As the paralegal assisting in the criminal case of the murder of Baby Roland, the DA wants to know what ruling I believe the judge will give, and the reasons for it. This is not easy to answer simply because a variety of laws are applicable. Moreover, it was to be expected that the defense would demand that Brook’s statement to officers Wesson and Smith in the squad car, informing them of where they could find the infant’s body, be excluded. Any decent lawyer would take this stance, and because the officers took Brook into custody as a suspect but did not read Miranda rights to her, which is also a relatively brief process. My initial response to the DA is then not hopeful. It seems likely that the judge will be hard on the Wesson and Smith. As police officers, and ones carrying a suspect in their car, it is difficult to understand why they would choose to engage in an emotional dialogue about the Christmas holiday and poor Baby Roland, and ignore applying Miranda to the suspect. Certainly, they had multiple opportunities to read Miranda to Brook. In the eyes of any court, such a failure translates to the violation of a constitutional right (Levesque, 2006, p. 245).
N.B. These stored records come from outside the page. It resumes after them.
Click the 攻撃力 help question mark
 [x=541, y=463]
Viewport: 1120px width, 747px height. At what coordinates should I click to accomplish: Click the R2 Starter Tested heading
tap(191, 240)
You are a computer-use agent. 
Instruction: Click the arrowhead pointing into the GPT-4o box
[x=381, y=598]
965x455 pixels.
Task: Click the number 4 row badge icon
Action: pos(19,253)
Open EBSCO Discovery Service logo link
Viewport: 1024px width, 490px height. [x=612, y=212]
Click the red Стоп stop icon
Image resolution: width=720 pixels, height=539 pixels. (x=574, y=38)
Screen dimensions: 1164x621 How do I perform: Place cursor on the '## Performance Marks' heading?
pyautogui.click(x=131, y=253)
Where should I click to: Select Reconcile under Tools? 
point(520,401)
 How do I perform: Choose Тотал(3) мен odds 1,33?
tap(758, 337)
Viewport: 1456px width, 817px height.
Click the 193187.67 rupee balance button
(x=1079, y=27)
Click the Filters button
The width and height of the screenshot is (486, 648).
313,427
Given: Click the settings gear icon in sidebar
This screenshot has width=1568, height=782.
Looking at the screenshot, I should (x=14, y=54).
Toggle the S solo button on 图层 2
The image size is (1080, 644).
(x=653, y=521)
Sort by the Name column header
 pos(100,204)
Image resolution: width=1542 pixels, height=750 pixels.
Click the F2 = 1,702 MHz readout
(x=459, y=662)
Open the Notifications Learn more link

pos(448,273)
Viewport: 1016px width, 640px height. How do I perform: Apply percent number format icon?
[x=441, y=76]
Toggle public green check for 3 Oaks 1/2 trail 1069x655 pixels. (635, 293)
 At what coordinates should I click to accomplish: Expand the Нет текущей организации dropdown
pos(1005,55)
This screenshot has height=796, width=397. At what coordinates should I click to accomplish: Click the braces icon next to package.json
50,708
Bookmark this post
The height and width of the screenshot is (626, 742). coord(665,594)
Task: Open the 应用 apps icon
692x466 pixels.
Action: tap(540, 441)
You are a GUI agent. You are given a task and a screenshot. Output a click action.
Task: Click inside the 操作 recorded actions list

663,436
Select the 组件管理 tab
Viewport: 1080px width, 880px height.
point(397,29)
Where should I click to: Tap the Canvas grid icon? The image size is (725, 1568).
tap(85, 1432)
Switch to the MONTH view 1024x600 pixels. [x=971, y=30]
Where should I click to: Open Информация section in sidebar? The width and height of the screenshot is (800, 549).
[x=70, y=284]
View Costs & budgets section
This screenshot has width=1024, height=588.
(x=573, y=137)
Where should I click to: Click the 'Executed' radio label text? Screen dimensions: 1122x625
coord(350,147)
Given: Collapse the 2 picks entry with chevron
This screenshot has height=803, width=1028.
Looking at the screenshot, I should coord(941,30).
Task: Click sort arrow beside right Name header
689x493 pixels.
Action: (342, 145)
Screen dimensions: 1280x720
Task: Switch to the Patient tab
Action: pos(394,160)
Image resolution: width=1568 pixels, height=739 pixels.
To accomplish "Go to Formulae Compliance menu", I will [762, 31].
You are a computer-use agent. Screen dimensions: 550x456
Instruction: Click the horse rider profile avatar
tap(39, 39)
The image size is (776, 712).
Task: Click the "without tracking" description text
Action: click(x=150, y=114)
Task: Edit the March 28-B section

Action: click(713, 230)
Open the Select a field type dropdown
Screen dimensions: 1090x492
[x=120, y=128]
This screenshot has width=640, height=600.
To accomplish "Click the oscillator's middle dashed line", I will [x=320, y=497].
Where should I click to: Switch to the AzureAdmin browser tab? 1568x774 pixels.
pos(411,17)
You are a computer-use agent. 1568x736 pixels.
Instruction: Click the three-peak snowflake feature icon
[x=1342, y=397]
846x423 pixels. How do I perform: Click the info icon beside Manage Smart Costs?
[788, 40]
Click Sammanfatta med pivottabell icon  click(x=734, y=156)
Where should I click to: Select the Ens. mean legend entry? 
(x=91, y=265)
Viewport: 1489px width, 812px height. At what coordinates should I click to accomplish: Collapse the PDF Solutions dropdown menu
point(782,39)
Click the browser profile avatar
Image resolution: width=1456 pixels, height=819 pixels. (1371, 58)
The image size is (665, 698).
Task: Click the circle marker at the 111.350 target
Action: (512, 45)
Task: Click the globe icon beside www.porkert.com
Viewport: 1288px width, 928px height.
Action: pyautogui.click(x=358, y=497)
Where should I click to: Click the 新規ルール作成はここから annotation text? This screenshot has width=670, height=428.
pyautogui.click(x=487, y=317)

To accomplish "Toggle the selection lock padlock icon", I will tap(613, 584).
Consequently, the judge may give the greater weight to this neglect, no matter the importance of Brook’s statement.
On the other hand, this could be interpreted by the judge in another direction. It is true that purely voluntary statements are excluded from a prosecutor’s case if Miranda was not done, but it is also true that a failure to apply Miranda does not necessarily mean that an admission be discarded (Acker, Brody, 2004, p. 278). In plain terms, a great deal here depends on the judge’s discretion. If the officers were negligent – and they certainly were – the fact remains that the free and voluntary rule may be seen as relevant to this case. Under the rule, an admission or confession is admissible provided there is absolutely no coercion directed at the suspect (Ingram, 2014, p. 725). Wesson and Smith were completely involved in their own conversation and asked nothing of Brook.
It is true as well that in the system, any spontaneous utterances made by a suspect to the police is considered evidence (Belloni, Hodgson, 1999, p. 58). In my own viewpoint, I feel that this is just and in no way a violation of a suspect’s rights. It is critical to remember that Brook volunteered the information, which of itself clearly implicates her in the murder. It is in fact remarkable that she spoke out; had she only remained silent until she had the opportunity to speak with an attorney, her case would have been much stronger.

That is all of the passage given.